Historical School of German Law and Pandectic
According to the ideas of the historical concept of law, the founders and main theorists of which were German lawyers of the 19th century G. Hugo and F.K. Savigny, law is the product of the gradual development of historical reality, everyday life, inextricably linked with man and society. Like other components of being — language, religion, morality, custom, economy, art, science, external organization, law unites individuals, in its structure, is the initial attribute of a person, and in its development, is a product of history. A special role in its formation is played by the “People’s Spirit” - he is a real creator, a source of law. Outside of the historical school, another common area of ​​19th-century German legal thought was pandecticism, a tradition of continuing the centuries-old connection with Roman law - the digest (pandects) of Justinian, as well as their many interpretations. The result of some competition and the unification of the ideas of historical conception and pandectics was the adoption of the German Civil Code of 1896, which became the classic, model civil code for continental legal systems, including Soviet and Russian.

Legal realism
At the beginning of the 20th century, legal realism was formed as a separate concept. “The life of the law is not logic, but experience” - in such words from the book of an American lawyer and judge O.U. Holmes is characterized by his approaches. In every possible way removing from the law any manifestations of “romanticism,” realism has become the leading doctrine and philosophy of the United States in the first half of the 20th century, and has had a significant impact to this day.
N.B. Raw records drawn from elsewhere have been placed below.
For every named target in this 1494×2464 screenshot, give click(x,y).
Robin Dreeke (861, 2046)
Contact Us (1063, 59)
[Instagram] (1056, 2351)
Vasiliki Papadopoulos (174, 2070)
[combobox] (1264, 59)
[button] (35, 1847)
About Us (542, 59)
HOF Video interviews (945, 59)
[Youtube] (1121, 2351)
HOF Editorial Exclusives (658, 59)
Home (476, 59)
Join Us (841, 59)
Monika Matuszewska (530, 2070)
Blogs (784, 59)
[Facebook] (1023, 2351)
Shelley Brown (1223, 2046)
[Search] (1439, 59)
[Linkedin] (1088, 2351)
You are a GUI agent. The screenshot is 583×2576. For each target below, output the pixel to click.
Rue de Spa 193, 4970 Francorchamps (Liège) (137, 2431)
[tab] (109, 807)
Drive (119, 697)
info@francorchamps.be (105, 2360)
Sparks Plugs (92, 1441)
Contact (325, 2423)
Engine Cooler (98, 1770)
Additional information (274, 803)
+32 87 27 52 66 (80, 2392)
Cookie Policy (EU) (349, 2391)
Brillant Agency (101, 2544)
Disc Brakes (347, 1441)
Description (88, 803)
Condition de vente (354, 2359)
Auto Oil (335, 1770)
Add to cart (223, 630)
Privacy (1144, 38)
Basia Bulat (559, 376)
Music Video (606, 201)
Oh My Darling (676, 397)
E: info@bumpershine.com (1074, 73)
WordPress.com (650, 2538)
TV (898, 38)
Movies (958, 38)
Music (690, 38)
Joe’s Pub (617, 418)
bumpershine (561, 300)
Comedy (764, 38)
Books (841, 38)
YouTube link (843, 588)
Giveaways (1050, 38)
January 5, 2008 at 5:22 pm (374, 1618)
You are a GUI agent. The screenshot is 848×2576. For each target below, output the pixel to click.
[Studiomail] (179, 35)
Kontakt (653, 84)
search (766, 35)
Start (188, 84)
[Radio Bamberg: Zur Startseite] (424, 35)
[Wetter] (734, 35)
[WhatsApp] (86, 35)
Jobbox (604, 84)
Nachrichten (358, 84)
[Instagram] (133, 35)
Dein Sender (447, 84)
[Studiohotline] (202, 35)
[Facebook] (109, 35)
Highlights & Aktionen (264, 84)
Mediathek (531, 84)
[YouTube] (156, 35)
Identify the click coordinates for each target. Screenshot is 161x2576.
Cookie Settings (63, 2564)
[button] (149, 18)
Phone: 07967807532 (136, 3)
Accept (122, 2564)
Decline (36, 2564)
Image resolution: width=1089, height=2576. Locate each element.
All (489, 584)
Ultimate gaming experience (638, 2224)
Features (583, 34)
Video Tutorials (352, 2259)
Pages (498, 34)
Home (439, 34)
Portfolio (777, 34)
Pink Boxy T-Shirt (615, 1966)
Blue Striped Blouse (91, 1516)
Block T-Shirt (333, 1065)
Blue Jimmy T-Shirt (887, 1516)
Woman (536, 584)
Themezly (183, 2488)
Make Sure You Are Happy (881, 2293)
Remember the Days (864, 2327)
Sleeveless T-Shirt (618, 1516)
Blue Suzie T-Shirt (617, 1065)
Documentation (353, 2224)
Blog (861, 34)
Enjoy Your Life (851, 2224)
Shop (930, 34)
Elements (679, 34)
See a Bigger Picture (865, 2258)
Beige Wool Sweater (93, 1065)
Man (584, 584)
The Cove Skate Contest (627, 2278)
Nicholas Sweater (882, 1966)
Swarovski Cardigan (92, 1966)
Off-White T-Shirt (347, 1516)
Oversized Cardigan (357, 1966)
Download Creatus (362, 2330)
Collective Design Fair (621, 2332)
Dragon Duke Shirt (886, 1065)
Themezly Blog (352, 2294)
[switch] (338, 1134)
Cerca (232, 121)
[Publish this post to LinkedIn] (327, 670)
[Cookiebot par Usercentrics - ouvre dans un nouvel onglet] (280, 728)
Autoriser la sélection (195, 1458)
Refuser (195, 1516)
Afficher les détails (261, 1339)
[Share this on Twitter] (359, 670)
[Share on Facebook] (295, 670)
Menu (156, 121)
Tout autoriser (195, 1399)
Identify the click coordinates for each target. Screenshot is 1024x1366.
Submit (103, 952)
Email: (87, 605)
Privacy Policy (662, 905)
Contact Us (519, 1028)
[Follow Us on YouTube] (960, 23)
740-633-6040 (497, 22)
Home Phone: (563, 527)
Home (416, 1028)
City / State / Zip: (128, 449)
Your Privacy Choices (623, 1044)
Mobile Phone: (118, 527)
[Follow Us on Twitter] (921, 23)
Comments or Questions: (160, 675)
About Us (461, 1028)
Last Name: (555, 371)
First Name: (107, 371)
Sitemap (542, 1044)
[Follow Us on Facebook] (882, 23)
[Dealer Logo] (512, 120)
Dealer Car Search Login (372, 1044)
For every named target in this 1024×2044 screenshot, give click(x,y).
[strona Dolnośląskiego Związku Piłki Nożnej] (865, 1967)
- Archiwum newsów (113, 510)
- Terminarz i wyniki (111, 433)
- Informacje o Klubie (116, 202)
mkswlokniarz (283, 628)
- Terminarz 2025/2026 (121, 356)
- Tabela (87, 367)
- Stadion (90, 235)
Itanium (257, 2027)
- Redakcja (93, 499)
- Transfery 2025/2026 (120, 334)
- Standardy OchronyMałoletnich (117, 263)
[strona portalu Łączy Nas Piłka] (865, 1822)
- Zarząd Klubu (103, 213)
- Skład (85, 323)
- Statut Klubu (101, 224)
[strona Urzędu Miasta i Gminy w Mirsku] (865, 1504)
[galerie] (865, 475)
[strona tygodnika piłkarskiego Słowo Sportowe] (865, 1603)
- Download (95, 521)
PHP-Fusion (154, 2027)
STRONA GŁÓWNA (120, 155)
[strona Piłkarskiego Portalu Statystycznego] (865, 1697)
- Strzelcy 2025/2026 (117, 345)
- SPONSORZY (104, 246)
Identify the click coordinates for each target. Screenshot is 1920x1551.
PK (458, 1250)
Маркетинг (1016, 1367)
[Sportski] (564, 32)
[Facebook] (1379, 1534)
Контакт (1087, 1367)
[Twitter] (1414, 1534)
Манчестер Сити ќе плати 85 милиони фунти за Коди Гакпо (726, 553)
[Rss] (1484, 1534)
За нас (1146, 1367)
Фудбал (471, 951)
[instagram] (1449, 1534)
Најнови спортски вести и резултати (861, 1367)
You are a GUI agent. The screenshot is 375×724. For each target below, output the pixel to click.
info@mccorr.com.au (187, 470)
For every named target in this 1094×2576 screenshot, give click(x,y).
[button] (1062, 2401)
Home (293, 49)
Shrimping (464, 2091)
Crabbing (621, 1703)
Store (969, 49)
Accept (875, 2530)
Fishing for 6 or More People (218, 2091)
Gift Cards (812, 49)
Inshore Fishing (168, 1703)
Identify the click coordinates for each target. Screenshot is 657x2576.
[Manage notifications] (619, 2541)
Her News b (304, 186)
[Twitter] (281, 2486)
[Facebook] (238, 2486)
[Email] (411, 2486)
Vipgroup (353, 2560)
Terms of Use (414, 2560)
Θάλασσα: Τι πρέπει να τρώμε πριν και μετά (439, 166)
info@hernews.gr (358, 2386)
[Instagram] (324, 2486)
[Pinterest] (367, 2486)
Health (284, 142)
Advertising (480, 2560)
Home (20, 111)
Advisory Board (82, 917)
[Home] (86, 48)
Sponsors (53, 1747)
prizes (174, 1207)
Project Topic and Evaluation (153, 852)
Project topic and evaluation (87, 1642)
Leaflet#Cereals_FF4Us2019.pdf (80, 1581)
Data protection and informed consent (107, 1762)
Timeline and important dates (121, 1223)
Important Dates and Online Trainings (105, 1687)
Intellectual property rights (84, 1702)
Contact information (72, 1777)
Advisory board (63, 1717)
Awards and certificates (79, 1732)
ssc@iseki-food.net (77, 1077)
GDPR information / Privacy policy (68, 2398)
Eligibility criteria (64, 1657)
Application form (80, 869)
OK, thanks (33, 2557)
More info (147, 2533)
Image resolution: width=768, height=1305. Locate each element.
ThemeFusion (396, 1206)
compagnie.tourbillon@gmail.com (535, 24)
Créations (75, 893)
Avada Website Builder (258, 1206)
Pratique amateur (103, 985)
The right in this approach is the result of real life - “living law”, in contrast to “book”, “dead”, is real - the task of the legislator is to correctly perceive it and put it into law. Realism is opposed to the natural approach, as it denies, as such, the connection with moral values, and positive law, as artificially invented by theorists.
Other concepts
Among other modern concepts of law, the psychological concept of the Polish lawyer L. I. Petrazhitsky, as well as the libertarian theory of law of the Russian scientist V. S. Nersesyants are of interest. In his theory, L. I. Petrazhitsky shared “official” law and “intuitive”, determined by the psychological attitude of a person. In a sense, intuitive law is more universal and adaptive, while official law often lags behind changes in society. Libertarian theory of law V.S. Nersesyantsa puts freedom at the forefront, evaluating it, moreover, not as “arbitrariness” and “self-will”, but through law, which has the meaning of an “measure of freedom” of the individual.
What is right?
Of course, there is a rational grain in every concept. The final answer to the question: "What is the right?" - is beyond the reach of logical inference, as is the answer to the philosophical question “what is truth”. Nevertheless, one can confidently assert that those concepts of rights and freedoms that are based on the acceptance of justice that protects the right from abuse and freedom from arbitrariness are closer to the truth.